The cat's out of the bag, and not offering an authoritative definition of what "passkey" is in the context of WebAuthn will ultimately harm WebAuthn adoption. The FIDO Alliance does important work, no doubt, but when it comes to websites it's the W3C and its specs that have outweighed impact on those who are the ultimate consumers of the WAWG and its outputs.

Therefore I think it is our prerogative to include a definition for passkeys, and so I support Option 1.

[MasterKale]

And to reiterate, adding the "passkey" alias to "discoverable credentials" allows us to offer nicer developer experiences in APIs like isPasskeyPlatformAuthenticatorAvailable() (#1901), soon to be replaced by the highly-demanded getClientCapabilities() (#1923). Methods like these offer developers memorable method names and return values to streamline things for developers, which ultimately raise adoption rates.

[maxhata]

We should discuss this with and as FIDO Alliance before it is resolved here, since both organizations have strong interests as the definition has a huge impact on marketing "passkeys".

[nov]

If it's a technical term, define it in technical document.
If it's a marketing term, its definition would be keep being fuzzy.
If it's a general term, no one can define official definition.

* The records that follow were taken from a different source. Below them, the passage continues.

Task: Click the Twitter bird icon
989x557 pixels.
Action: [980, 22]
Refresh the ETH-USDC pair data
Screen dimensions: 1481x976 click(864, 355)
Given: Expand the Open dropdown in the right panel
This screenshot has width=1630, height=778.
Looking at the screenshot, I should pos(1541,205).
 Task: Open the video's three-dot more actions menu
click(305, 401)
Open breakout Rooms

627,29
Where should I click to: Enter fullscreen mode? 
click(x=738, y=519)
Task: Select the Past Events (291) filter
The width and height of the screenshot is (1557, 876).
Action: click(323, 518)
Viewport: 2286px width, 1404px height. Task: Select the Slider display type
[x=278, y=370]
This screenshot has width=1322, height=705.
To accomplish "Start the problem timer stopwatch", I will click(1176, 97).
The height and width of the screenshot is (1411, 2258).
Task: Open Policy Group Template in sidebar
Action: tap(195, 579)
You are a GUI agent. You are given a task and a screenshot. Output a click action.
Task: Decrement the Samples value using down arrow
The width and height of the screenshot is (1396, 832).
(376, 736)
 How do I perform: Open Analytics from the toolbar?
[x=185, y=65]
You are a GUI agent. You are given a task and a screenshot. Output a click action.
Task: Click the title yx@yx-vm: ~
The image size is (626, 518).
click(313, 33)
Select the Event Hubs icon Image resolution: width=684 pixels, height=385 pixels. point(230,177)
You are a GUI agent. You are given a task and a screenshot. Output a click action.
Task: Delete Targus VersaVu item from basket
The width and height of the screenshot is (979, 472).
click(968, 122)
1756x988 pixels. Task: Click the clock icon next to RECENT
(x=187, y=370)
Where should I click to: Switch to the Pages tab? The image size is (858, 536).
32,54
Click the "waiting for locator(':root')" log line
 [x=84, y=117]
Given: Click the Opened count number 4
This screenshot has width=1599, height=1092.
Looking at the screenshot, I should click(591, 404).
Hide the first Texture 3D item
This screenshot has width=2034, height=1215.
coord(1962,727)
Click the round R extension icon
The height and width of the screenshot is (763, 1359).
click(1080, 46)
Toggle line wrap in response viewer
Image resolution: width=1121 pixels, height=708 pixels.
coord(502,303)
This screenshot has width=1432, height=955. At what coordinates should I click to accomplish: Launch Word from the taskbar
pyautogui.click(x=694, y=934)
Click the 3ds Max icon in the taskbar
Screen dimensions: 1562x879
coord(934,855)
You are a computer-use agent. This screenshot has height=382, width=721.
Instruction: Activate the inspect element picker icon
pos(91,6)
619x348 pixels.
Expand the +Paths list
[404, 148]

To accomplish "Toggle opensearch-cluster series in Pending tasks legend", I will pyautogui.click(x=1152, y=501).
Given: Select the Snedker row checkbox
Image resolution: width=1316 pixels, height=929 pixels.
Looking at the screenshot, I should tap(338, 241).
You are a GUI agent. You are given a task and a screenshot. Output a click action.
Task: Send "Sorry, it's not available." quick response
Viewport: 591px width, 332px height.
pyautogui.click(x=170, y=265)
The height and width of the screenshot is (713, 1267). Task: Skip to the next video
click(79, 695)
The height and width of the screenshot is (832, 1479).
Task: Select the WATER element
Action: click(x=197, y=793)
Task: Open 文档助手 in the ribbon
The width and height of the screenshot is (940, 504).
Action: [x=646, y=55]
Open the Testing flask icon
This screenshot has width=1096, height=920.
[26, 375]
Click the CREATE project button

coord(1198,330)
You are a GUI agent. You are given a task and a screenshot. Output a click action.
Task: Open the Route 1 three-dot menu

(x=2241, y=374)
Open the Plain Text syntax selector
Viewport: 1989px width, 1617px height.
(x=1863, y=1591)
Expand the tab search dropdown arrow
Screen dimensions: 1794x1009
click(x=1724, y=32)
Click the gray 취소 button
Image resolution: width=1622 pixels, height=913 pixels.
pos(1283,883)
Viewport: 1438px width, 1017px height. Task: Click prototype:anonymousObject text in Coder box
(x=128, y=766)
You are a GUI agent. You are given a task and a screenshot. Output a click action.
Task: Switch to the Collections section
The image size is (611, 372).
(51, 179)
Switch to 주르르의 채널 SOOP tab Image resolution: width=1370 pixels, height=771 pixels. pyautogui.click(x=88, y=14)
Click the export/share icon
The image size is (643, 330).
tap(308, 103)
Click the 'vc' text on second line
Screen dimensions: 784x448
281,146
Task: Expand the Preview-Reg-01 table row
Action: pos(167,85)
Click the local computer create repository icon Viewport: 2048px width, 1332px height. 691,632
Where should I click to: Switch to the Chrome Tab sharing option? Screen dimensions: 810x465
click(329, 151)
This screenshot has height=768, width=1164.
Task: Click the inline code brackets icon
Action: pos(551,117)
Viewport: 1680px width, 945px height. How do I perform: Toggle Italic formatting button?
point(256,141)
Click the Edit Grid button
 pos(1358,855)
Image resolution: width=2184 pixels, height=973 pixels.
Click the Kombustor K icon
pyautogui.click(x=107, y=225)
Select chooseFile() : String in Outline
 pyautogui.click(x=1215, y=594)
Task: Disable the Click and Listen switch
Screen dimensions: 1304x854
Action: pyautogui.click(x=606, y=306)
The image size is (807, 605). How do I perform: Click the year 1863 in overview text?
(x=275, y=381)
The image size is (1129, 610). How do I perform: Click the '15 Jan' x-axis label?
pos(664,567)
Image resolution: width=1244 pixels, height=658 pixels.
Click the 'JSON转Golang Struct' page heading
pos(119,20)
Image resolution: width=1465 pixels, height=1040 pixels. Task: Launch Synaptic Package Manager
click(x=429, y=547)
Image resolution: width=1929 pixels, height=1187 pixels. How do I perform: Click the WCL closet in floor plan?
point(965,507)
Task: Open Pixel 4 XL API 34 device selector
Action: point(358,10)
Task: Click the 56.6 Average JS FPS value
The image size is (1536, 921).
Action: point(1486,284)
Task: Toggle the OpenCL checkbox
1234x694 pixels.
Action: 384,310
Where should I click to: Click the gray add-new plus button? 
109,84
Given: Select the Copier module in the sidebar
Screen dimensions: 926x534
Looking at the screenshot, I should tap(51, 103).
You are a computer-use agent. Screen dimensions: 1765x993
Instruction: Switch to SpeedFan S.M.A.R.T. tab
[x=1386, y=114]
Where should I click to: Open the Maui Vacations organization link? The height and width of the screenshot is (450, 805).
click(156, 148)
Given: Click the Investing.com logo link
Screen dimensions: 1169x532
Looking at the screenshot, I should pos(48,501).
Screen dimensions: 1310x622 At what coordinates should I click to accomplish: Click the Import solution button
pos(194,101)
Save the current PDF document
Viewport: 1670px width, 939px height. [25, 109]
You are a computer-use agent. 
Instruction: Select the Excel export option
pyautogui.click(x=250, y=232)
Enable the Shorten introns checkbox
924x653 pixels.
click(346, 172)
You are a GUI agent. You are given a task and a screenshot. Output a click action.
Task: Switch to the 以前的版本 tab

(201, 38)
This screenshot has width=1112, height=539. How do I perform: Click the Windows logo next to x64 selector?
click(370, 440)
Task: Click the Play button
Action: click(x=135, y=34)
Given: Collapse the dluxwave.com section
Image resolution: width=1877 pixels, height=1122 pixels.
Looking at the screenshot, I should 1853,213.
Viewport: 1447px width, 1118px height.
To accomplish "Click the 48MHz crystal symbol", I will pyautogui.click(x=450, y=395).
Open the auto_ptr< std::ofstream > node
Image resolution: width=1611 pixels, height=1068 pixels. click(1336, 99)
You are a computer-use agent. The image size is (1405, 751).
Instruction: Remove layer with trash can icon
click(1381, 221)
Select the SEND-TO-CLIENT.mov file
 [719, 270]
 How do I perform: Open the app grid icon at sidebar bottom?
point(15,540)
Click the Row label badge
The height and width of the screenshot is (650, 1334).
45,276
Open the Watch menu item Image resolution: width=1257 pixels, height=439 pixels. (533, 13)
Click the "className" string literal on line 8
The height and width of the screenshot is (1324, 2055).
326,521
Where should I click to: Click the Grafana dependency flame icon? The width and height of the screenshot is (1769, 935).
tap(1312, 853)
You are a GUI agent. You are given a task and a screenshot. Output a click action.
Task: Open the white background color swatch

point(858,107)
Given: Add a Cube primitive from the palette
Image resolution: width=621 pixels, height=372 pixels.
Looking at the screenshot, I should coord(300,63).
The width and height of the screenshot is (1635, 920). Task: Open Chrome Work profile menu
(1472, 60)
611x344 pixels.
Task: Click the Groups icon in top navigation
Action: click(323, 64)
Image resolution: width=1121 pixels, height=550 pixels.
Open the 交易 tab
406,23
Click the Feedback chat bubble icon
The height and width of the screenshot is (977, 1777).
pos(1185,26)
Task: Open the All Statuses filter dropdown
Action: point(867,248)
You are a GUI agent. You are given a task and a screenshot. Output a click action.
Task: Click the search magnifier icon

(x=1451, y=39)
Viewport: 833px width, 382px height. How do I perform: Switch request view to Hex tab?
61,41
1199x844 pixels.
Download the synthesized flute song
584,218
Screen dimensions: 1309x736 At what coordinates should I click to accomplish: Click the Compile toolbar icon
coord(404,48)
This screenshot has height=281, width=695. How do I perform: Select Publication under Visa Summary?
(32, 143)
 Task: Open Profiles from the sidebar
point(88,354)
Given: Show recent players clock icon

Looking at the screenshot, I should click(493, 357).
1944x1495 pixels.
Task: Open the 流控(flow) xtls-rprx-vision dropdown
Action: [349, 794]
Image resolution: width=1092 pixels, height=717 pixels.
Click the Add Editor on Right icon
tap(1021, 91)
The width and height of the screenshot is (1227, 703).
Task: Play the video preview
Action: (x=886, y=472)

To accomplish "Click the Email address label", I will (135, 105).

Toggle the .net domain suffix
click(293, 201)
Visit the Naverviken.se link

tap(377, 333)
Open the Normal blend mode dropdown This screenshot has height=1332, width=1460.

What kind of term "passkey" is?

[timcappalli]

We should discuss this with and as FIDO Alliance before it is resolved here, since both organizations have strong interests as the definition has a huge impact on marketing "passkeys".

It has been discussed in/with FIDO, ad nauseam, and as stated earlier, matches FIDO's public documentation.

[timcappalli]

What kind of term "passkey" is?

It is a noun, like password, which is used throughout related specs.

[nov]

OK, then there shouldn't be any official definitions.
Any document / organization / service can define it within the scope of it, and we as community just accept / reject them.

[timcappalli]

Any document / organization / service can define it within the scope of it,

The reference in the WebAuthn specification is for use by methods and text defined in WebAuthn. No one who worked on these WebAuthn changes has ever claimed otherwise.

Closing issue.

[maxhata]

I do not think this is complete and you should not close it.

[timcappalli]

Forgot there was a WG meeting today! Will leave open for that call.

[james-d-elliott]

I am a maintainer of a fairly popular RP library. While this is not in the browser space my perspective is from that of being an implementer.

I think having the terminology relevant to the consumer in the spec intended for the implementer is actually really important. It's especially really important to have it in there and explain the relationship between the consumer explainer technology and the technical technology.

My rational is that while finding this information is possible it's fairly difficult to do accurately. Having this in the spec makes it crystal clear when someone asks for "passkey support" (which I believe is going to be inevitable for many implementers) what that actually means in relation to the specific elements they have spent time to understand.

[nicksteele]

This was discussed on the August 9th WebAuthn Working Group call, the meeting minutes can be found here. The consensus of the working group on the call was that this issue should be closed with @timcappalli and @MasterKale merging #1936 into #1923 which will reference the term passkey.